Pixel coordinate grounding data

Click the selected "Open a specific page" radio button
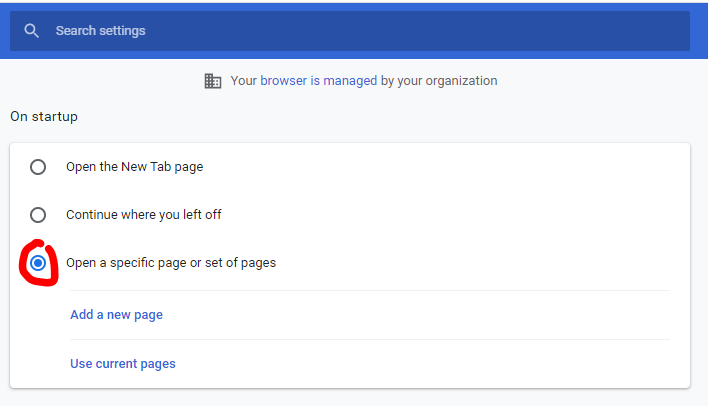The image size is (708, 406). pyautogui.click(x=38, y=263)
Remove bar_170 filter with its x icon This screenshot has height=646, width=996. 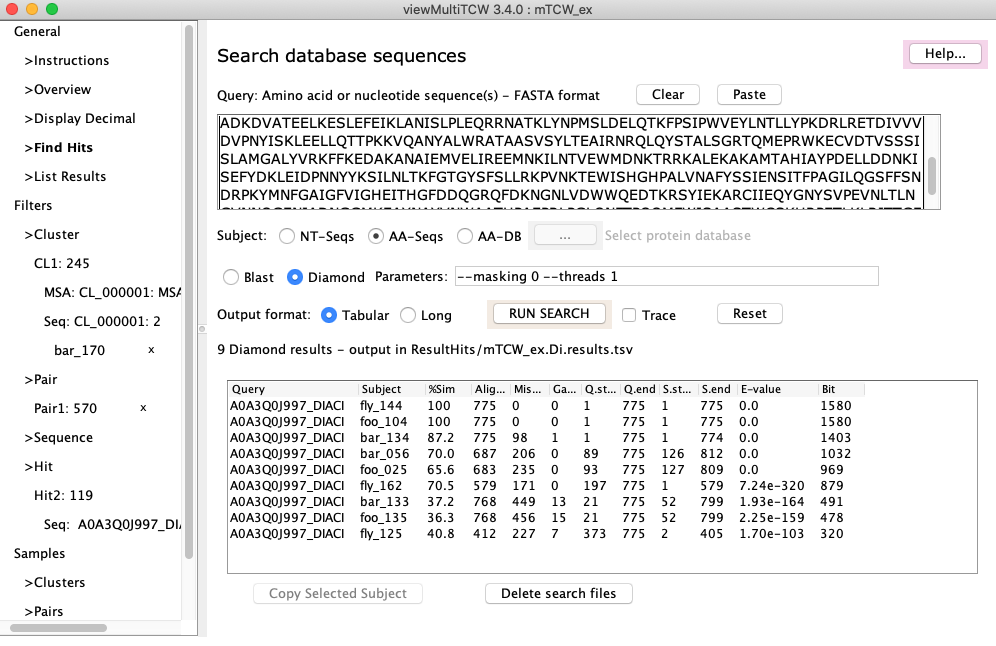151,350
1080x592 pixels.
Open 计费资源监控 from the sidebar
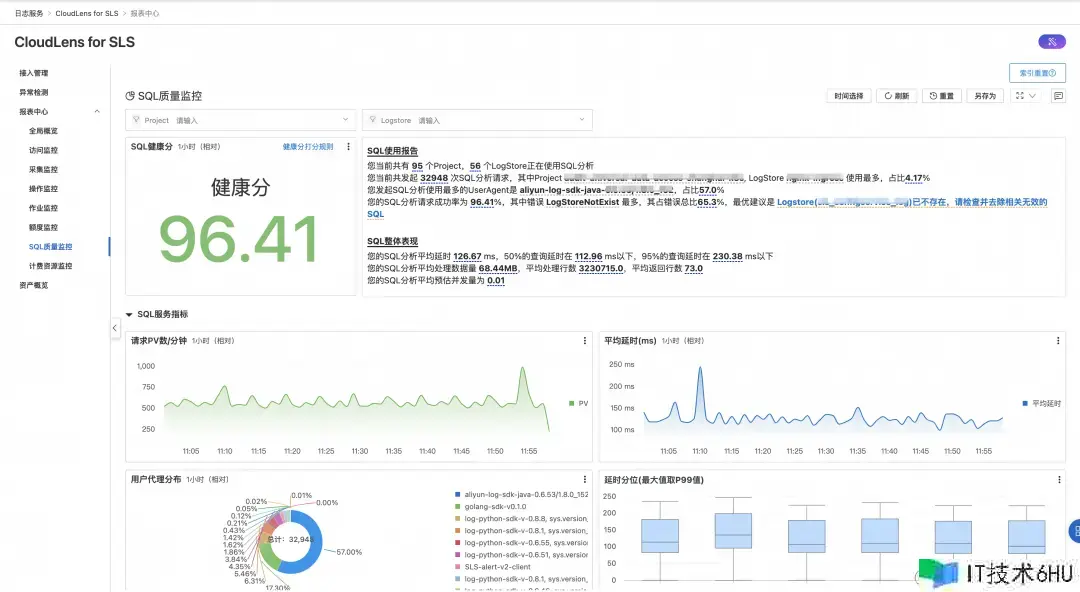(50, 266)
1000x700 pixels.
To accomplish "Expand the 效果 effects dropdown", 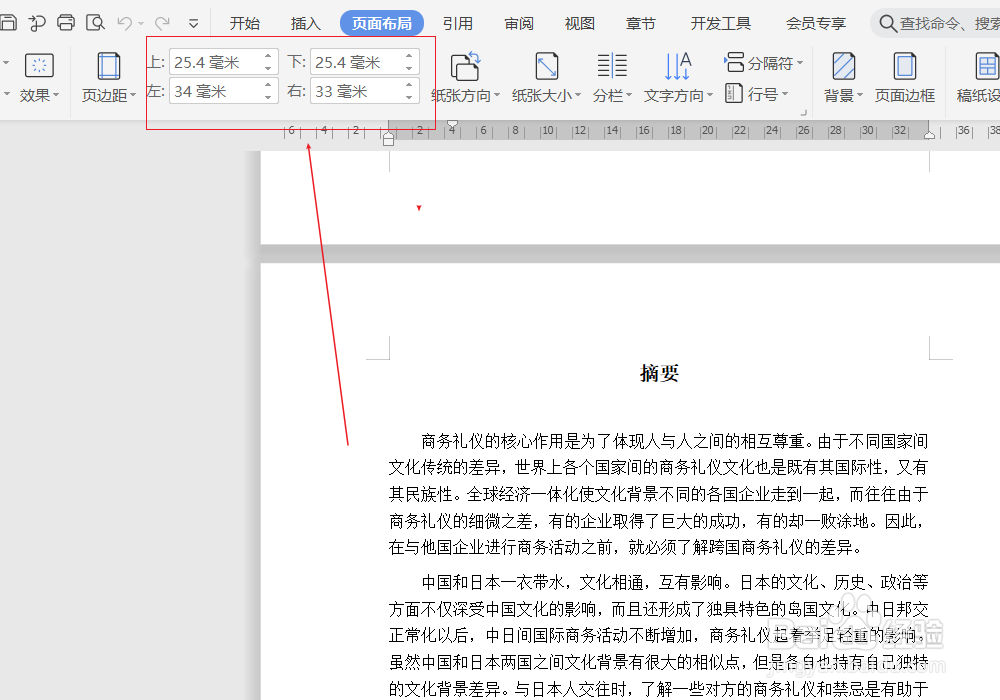I will (38, 95).
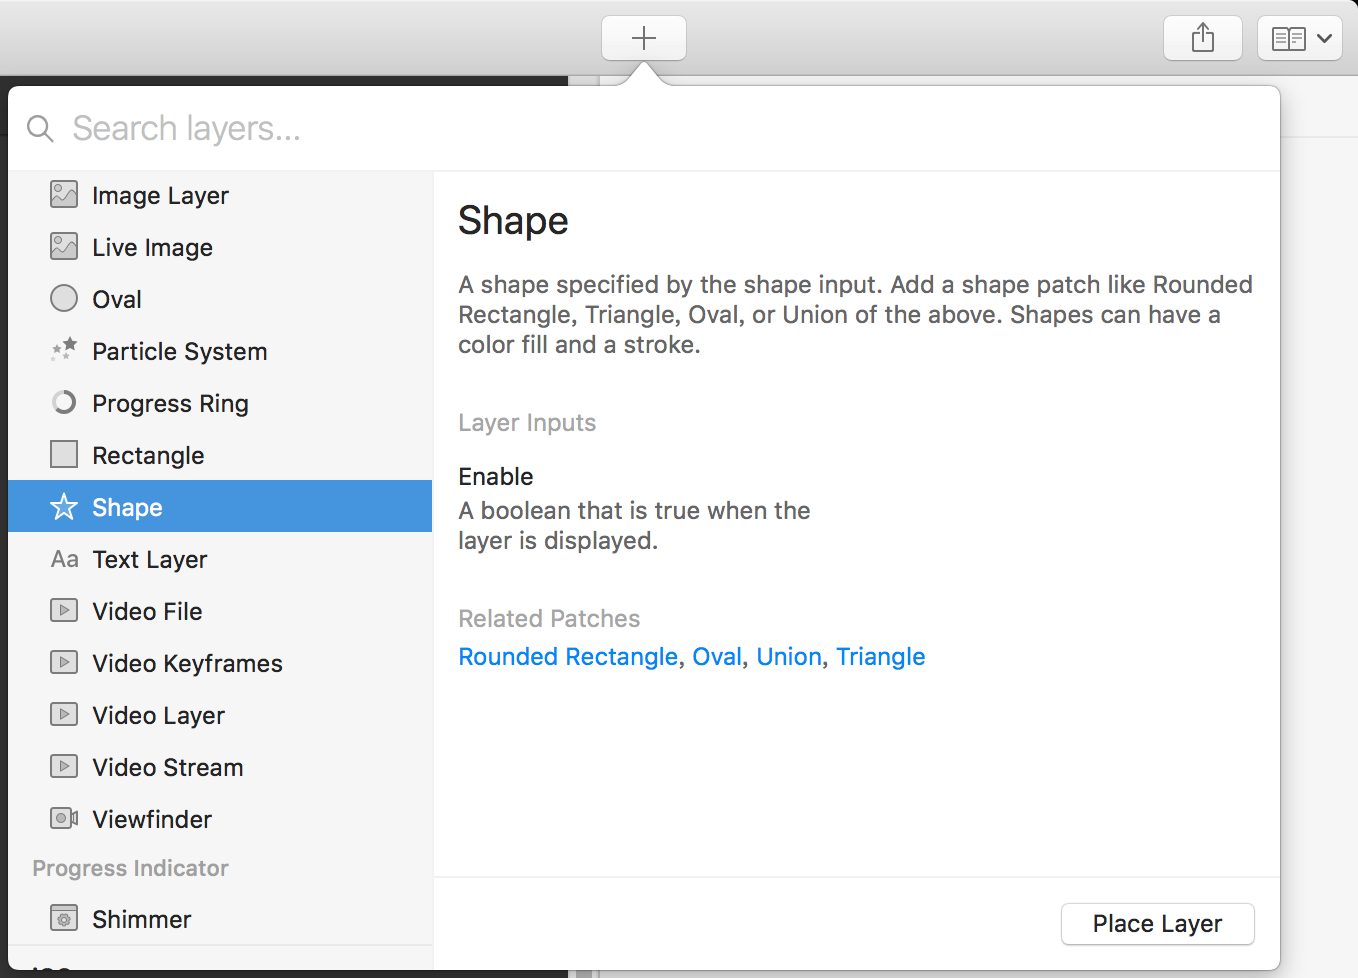Click the Particle System stars icon

pos(64,350)
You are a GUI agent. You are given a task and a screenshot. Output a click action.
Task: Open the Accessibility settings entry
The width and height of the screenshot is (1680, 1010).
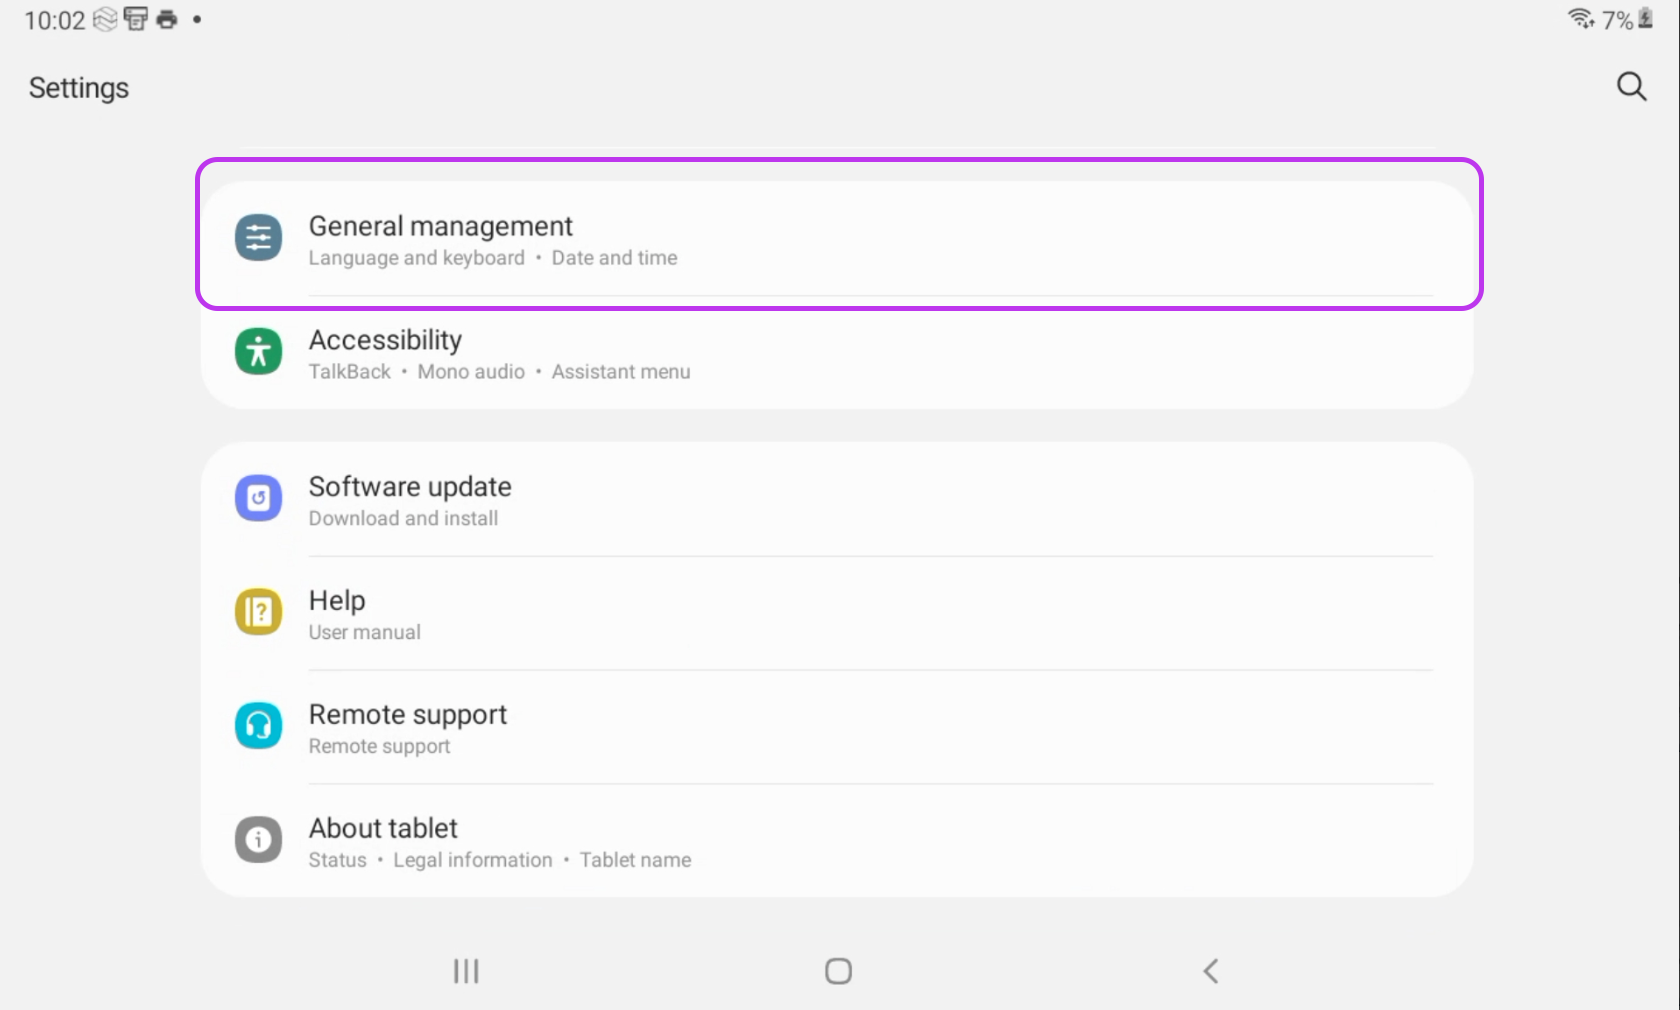click(385, 341)
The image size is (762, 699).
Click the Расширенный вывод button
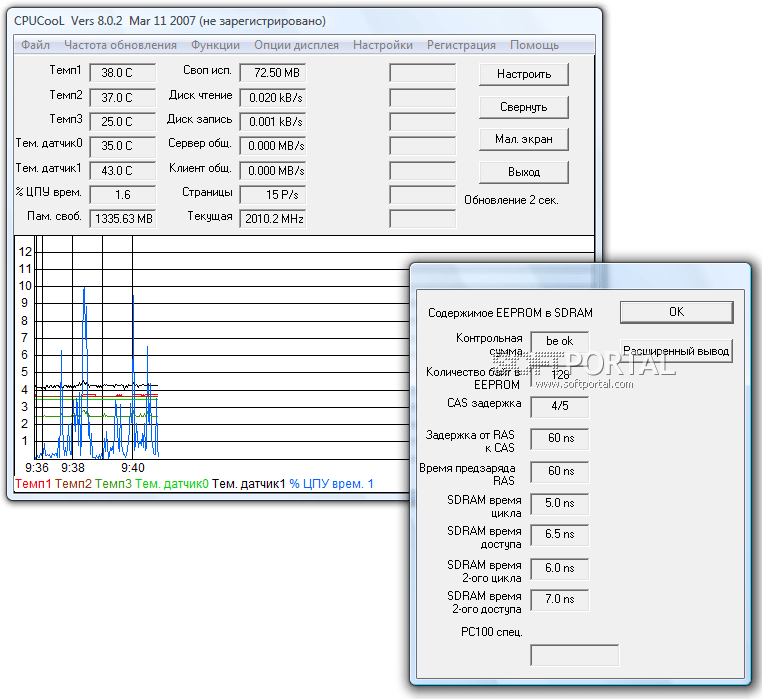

## WHAT TO DO
Nothing but the lines from the one that contains "You are a GUI" through the last line of the records belongs in the answer, reproduced exactly, with no pictures.

## ANSWER FOR THIS EXERCISE
You are a GUI agent. You are given a task and a screenshot. Output a click action.
Task: Open the Accessibility settings entry
The width and height of the screenshot is (1680, 1010).
click(385, 341)
The image size is (762, 699).
Click the Расширенный вывод button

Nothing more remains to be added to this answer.